Rationally, Lisa understood that what happened to him wasn't her fault. There was the incompetent doctor and a misdiagnosis, and there was Stacy who had saved his life by going against what House wanted. And even House himself – he'd refused physical therapy, refused to be anything but miserable. Her culpability was there, but she was in good company at least.

Nevertheless, it didn't matter. She could tell herself that it wasn't her fault, but her actions continually betrayed that. Cuddy was aware of that much, at least; it was hard not to be because she let House get away with everything. Humiliate his patients, refuse to treat them – he could do whatever he wanted.
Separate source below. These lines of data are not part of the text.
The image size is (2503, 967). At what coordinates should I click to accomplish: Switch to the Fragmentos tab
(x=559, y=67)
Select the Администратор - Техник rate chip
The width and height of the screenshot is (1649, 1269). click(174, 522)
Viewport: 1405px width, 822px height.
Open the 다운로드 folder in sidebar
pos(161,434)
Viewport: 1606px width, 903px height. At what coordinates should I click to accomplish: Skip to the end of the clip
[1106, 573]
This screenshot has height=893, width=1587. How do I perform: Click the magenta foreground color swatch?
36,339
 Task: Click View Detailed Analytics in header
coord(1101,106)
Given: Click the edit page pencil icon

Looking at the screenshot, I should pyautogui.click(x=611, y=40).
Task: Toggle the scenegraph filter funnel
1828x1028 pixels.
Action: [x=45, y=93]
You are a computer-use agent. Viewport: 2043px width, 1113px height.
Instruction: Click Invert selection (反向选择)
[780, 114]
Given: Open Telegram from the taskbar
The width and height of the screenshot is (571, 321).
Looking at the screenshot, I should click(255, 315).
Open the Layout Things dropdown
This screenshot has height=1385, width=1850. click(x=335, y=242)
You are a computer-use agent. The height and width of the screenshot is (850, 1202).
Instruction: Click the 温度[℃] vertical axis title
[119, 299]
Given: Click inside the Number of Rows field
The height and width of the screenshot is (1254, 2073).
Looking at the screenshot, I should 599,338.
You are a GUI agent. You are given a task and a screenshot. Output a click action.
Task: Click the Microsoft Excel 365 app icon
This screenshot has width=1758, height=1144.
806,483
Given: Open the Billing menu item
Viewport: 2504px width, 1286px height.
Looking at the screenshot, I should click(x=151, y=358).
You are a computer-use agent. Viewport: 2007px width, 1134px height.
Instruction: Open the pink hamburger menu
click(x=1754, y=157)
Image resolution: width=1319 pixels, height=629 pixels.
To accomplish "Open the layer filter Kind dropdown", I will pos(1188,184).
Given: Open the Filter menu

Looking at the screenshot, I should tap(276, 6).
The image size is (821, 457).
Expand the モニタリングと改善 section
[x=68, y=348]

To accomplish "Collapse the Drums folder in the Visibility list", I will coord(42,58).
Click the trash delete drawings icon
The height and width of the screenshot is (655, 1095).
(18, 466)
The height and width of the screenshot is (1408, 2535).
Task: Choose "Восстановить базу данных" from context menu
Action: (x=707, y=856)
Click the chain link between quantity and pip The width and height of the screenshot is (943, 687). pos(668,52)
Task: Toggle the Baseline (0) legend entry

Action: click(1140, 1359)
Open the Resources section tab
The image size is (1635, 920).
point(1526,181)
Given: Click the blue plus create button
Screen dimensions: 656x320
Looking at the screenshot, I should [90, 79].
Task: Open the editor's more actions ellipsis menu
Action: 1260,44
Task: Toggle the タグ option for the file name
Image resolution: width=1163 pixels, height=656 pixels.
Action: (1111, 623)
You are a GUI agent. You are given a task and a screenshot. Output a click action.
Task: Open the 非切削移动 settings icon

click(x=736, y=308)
Cuddy suspected that House thought he had the right to do this because of his talent. Because he was a great doctor and people wanted to be cured so everyone turned a blind eye to him. It made sense, but for her part, there was more to it than that. He was a world-class doctor, but she trusted his judgments out of necessity. As long as he was right, she could temporarily avoid feeling guilty.

As long as his mind kept solving puzzles, there was no need to focus on the leg. They had that much in common with one another.

House had free reign, and no matter the consequences, he didn't have to pay for it. That was the job of his colleagues, patients, and the select few he considered friends.

By now the service was almost over, and Cuddy knew she should focus more on it, should beg for G-d's forgiveness before the holy day had ended. But she sat there, mutely, frozen despite the stuffy air, thinking only of House.

What did paying attention matter anyway? He hadn't forgiven her yet, and that was all there was to it.

Lisa had learned that a person must ask for forgiveness a total of three times from the wronged person before giving up. And by those standards, she should have felt in the clear. Even by her own standards – she already knew that if this were happening to someone else, she would tell the person to give up.

She had apologized to House in every humanly possible way. It should have been enough. Anyone else, she told herself again, would have told her that this – that the way House was – wasn't her fault. That she had absolved herself.

She'd gone above and beyond the minimum. She should feel free of this guilt, but… obviously not. Because, in her mind, even though she had followed the rules, she didn't like her salvation decided by an arbitrary number. If you had to have the person's forgiveness, then that was all there was to it.

And until that happened… she could be so close to the promise land, could do everything else right in her life, but this would be her downfall year after year. It was almost ironic, she though, that the both of them should be forever tied to this one decision, their entire beings slave to his leg.

But it shouldn't be that way, Lisa thought. She didn't want it to be that way. Because there was more to House than his cane and more to her than one procedure, which she hadn't performed on her own.

She was a good person, she told herself. She was a great doctor, and at that thought, she nodded her head up and down once. The movement made Wilson look at her strangely, but Cuddy shrugged off his concern. It wasn't even needed, Cuddy thought. This was the happiest she'd been all day.

Which wasn't very happy. But some part of her truly hoped that at some point, House would forgive her. That even though he tried to hide it, he did care for her and would absolve her of this guilt. And until then…

Well, she'd just have to hope that she didn't get hit by a bus.

The in-between would probably kill her. Would at least continue to make her miserable. But there was no other choice.

The Holy Ark closed then; Yom Kippur was over, and while some seemed relived to have confessed all of their sins, Lisa could only hope that she would some day also feel the same way. That eventually she would actually be the Jew she always wanted to be and that House would no longer punish himself and everyone else. That some day the puzzle would remain unfinished and they'd all be okay with that.